メガネのスイッチを入れて、俺は迷わずその階段に向かった。
『IWAKI』
階段下に設置されポストには、目的地がここだという目印がはっきりと描かれていた。俺はニヤッと笑って階段を登った。

「こんにちは。FO配達です。」
ガラス製の扉を開けるとすぐにカウンターが設置され、小柄な女性が座っていた。
「いらっしゃいませ。」
温かな笑顔で出迎えた女性に巌城さんがいるか訊ねると、「少々お待ち下さい。」と言って奥の部屋へ入って行った。

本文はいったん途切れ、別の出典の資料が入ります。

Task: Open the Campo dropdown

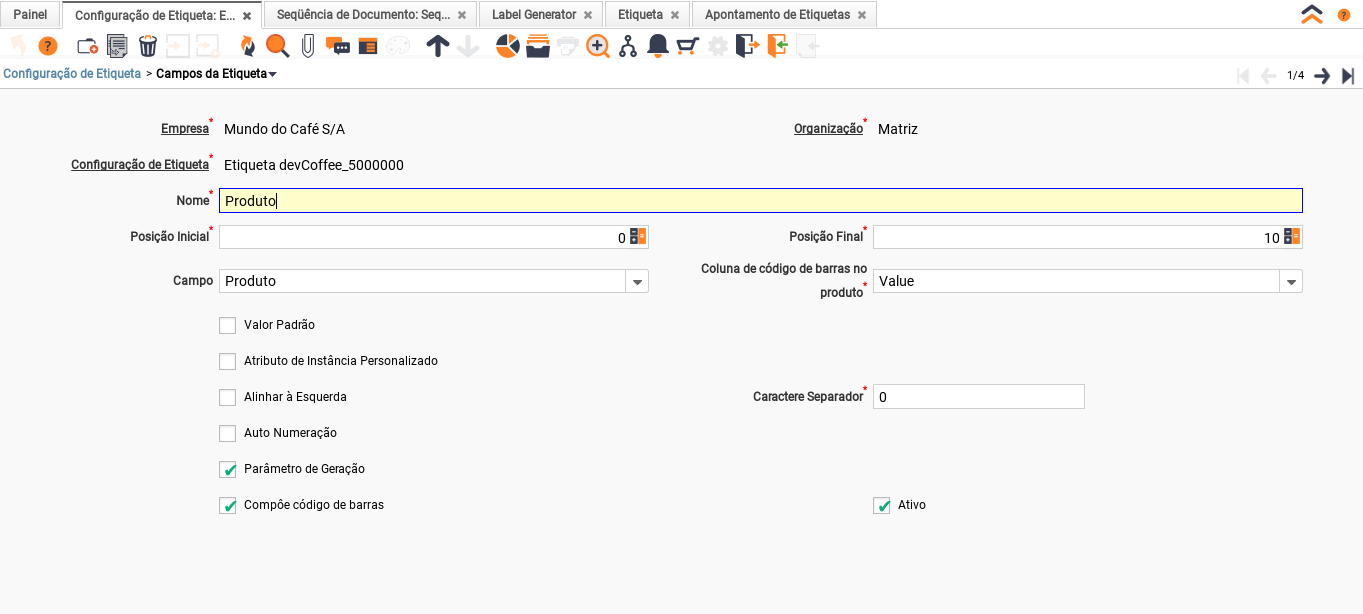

室内を見渡す。まだ新しいオフィスは綺麗に整えられている。カウンターの後ろには事務机が3つ置かれている。机にノートパソコンが置かれているが、閉じられていて使っている形跡はない。反対の広い空間には、立派な応接セットが置いてある。そちらに行くべきかな?
「いらっしゃい!待ってました。」
奥の部屋の扉が開くと、ニコニコ笑った巌城さんが作業着姿で現れた。

ソファまで誘導された俺は、早速鞄から取り出した荷物を差し出した。今日も書類だけだ。ここ何回か続いている。
「いやー、小野寺さんの来る予定がわかってから、随分気分が楽になりました。」
そう、4回目の配達の時に運んできた書類と一緒に、俺の今後の予定一覧が付いていたのだ。俺は見せてもらってないけど。

受付の女性がお茶を運んできた。
「はあ、何よりです。」
女性に礼をしてからお茶を受け取ると、巌城さんがさらに言葉を続けた。
「今日も洸は、絶対自分が帰るまで引き留めておくように煩くて。泊まるんだろうと何度も何度も聞いてきました。」

「そうですか。」
こう君の顔を思い浮かべると、自然に笑顔になる。
「こう君は学校ですか?」
「いや、部活です。今日は土曜日ですよ。」
巌城さんがクスッと笑った。

あ、やらかした。日にちはチェックするが、いつも曜日が疎かになる。巌城さんはまたそんな俺を見て、ニコニコ笑った。
「じゃあ行きますか。ちょっと待ってて下さいね。」
巌城さんが書類を持って立ち上がる。俺は慌てた。
「え、どこに?」
「洸、今日練習試合してるんです。観に行きましょう。」

「小池さん、今日はこれで帰るよ。乾さんから電話があったらよろしく伝えて。他に何かあったら携帯に。小池さんも定時には上がってね。」

受付にいた女性に勤務終了だと言い渡し、俺たちはビルを後にした。